The Ancient Cistern is as close as Skyward Sword comes to a water dungeon, but there isn’t actually all that much underwater activity required of you as you explore it. Instead, the Buddhist-esque temple is defined by an overarching life-and-death, heaven-and-hell aesthetic that permeates every element of its look and feel. The upper floors of the dungeon focus on clear water, golden facades and pleasant flora (such as the evergreen lilypads that, tellingly, reveal an ugly purple underside when flipped). The lower floors, however, use a much darker colour palette, prominent bone piles, poisonous miasma and undead enemies to enforce a sense of tone whiplash that is ironically reflected in the dungeon’s item (that’s the whip, guys). You access the boss chamber by dragging the central structure of the “life” section down into the “death” section and crushing your enemies with it. Hmmmmm…


1. City in the Sky – Twilight Princess

The City in the Sky from Twilight Princess simply oozes atmosphere from every crevice of its fantastical sprawling layout. Much like the Snowpeak Ruins, the City in the Sky doubles as the dwelling place for a fantasy race, in this case the unsettling chicken-ghoul hybrids the Oocca. After getting shot into the sky by a giant cannon, you land in a pool of water at the end of a catwalk leading to an incredibly majestic hall with tiles that fall away beneath your feet. You cannot ever trust the floor, but with a Clawshot on each arm, why would you need to? Overgrown vines weave their way across great stone structures that have withstood centuries of gales so strong they will blow you away without the Iron Boots equipped. Distant glimpses of the tyrannical dragon creature running the show hint at the bombastic finale to come. The whole experience feels like a playable Hayao Miyazaki film, and there really isn’t any higher compliment I can pay.


Honorable Mentions

Inside the Deku Tree – Ocarina of Time
So, so classic. Almost everyone who ever owned a Nintendo 64 console will remember this dungeon. How good was that moment when you first figured out how to break the central web?

Blizzard Temple – Spirit Tracks
A boomerang that infuses itself with ice and fire by passing through torches, a musical note themed central bell puzzle that requires actual thought and the first pure ice aesthetic in a full dungeon since A Link to the Past – these things and more do an amazing dungeon make. These things and more lie in the Blizzard Temple.

Sky Keep – Skyward Sword
In a game boasting some exceptionally creative dungeons, the final trial for the first-ever Link (so far, at least) to tackle is a fittingly clever reinterpretation of the classic “last dungeon mixes elements from all previous dungeons” trope. The entire place is build like a sliding puzzle and you use a special terminal to move the rooms around as you see fit. Wonderfully non-linear.

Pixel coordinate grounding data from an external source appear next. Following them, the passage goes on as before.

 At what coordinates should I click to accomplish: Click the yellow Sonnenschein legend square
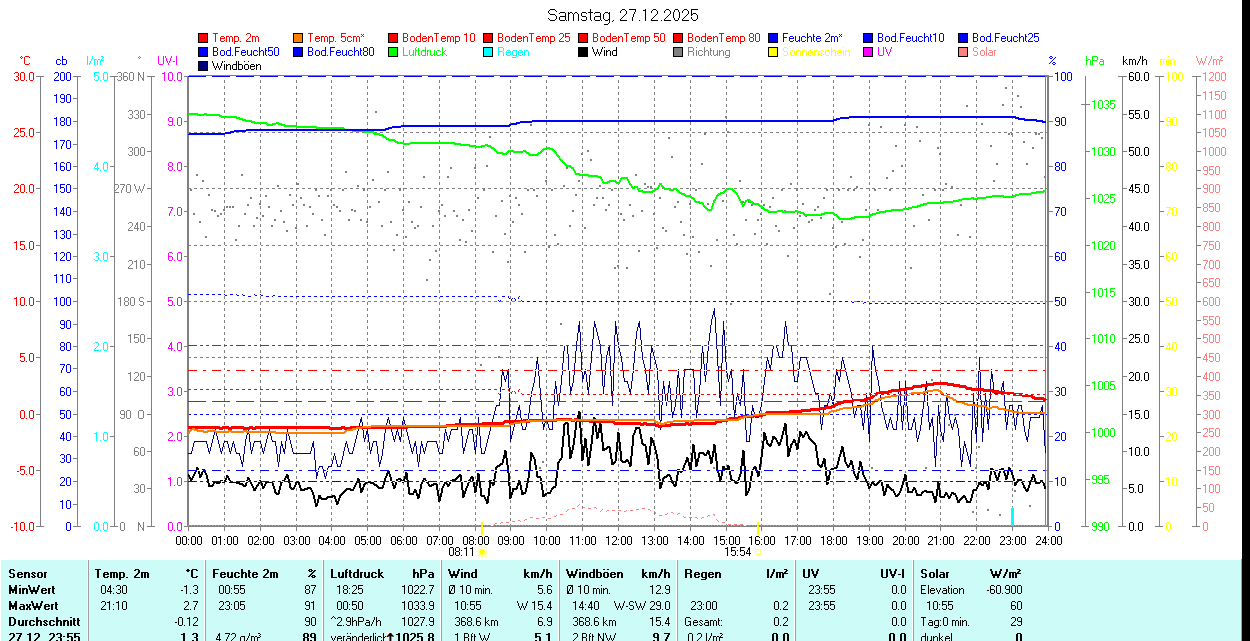coord(774,52)
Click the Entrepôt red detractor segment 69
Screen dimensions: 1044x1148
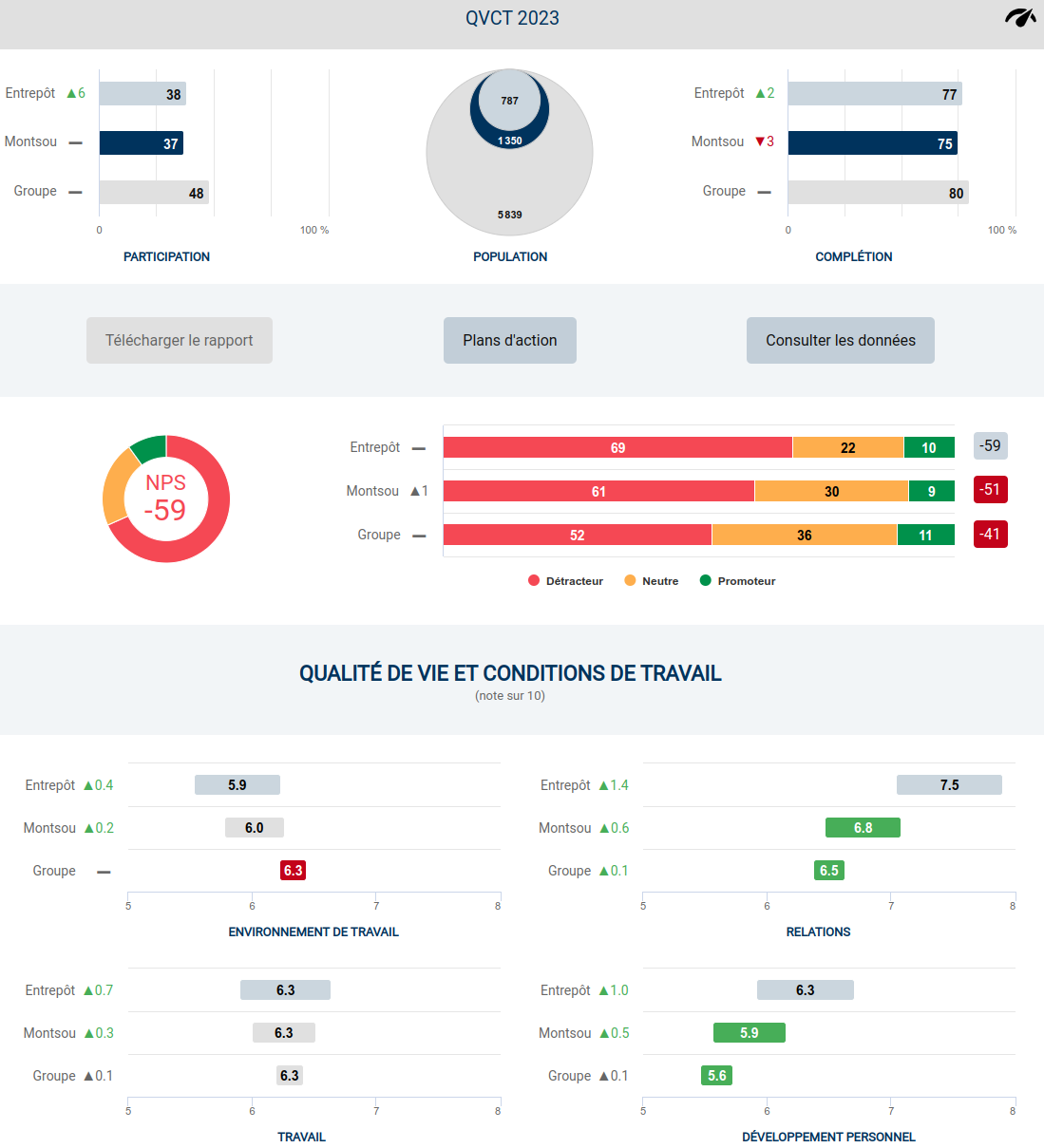[617, 448]
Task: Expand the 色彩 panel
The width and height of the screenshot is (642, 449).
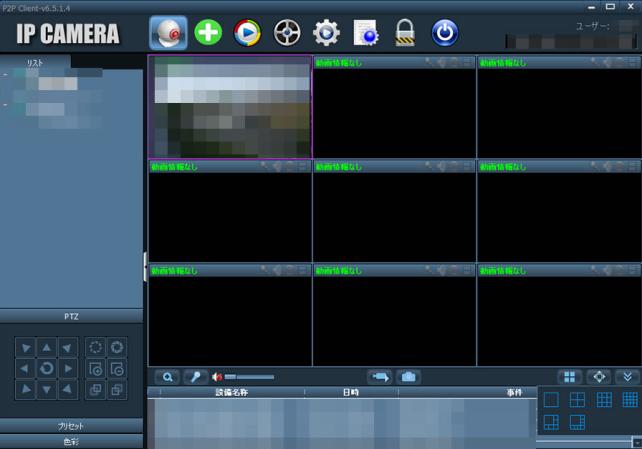Action: [x=71, y=441]
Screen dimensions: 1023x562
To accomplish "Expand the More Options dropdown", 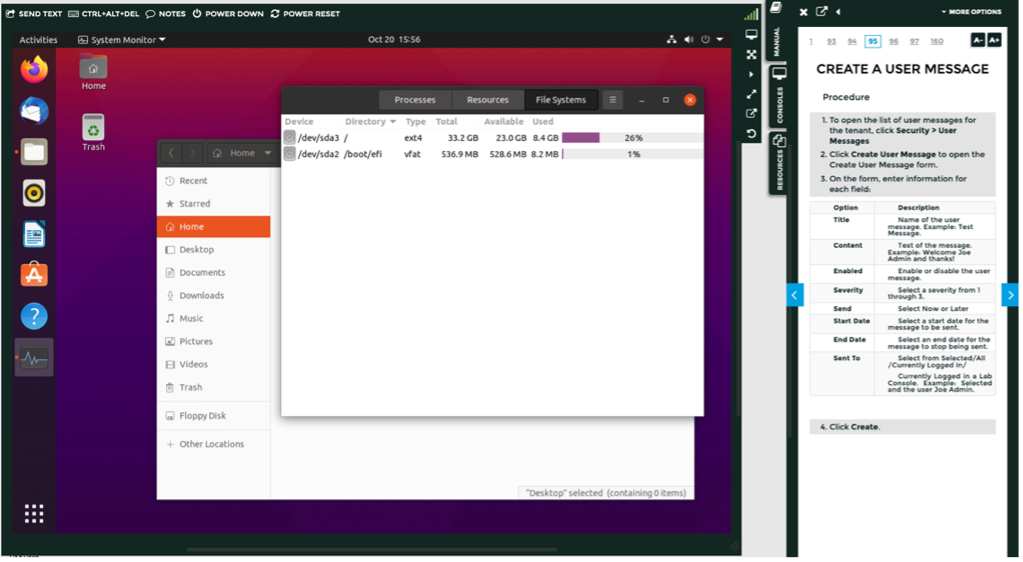I will pyautogui.click(x=971, y=13).
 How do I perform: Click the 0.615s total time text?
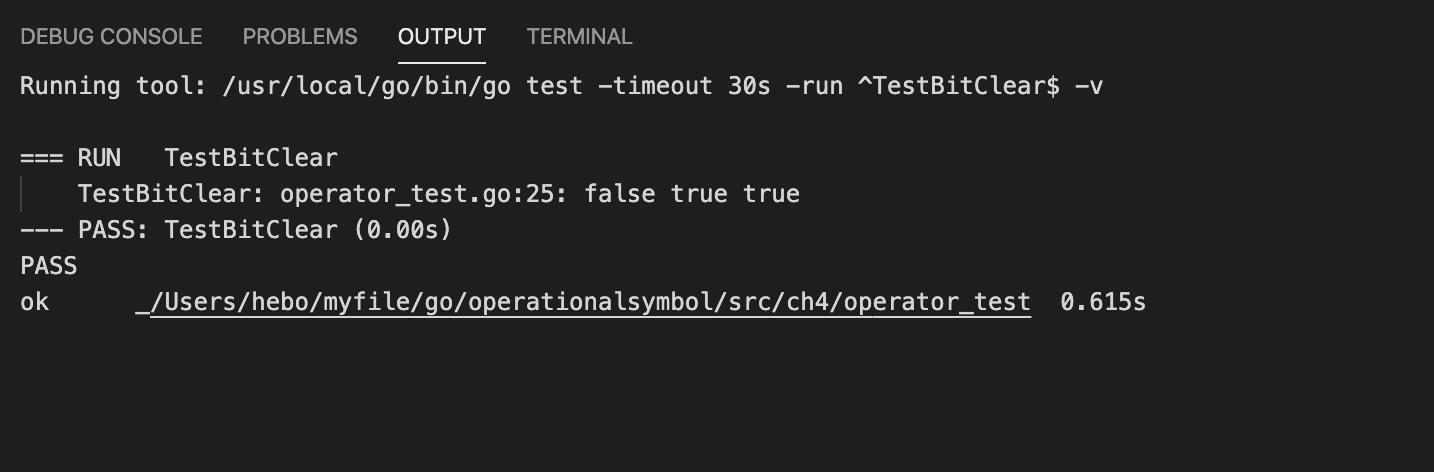pos(1103,302)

Palace of Twilight – Twilight Princess
Going right to the source of all the dark energy and creepy-as masked foes that you’ve had to deal with for almost the entirety of Twilight Princess is an exciting prospect and it does not fail to deliver. Not least because it looks so damn pretty, with purples, deep blues and smoky dark shadows combining in spectacular fashion throughout.

Forest Temple – Ocarina of Time
I do not have fond memories of my first run through the Forest Temple. The place used to scare me witless back in the day. However there can be little denying that it is extremely well put together, with an atmospheric look, some clever twists on traditional usages of dungeon space and a structure that clearly marks progress via a central room. One couldn’t have asked for a better way to introduce players to the tough world of adult Link.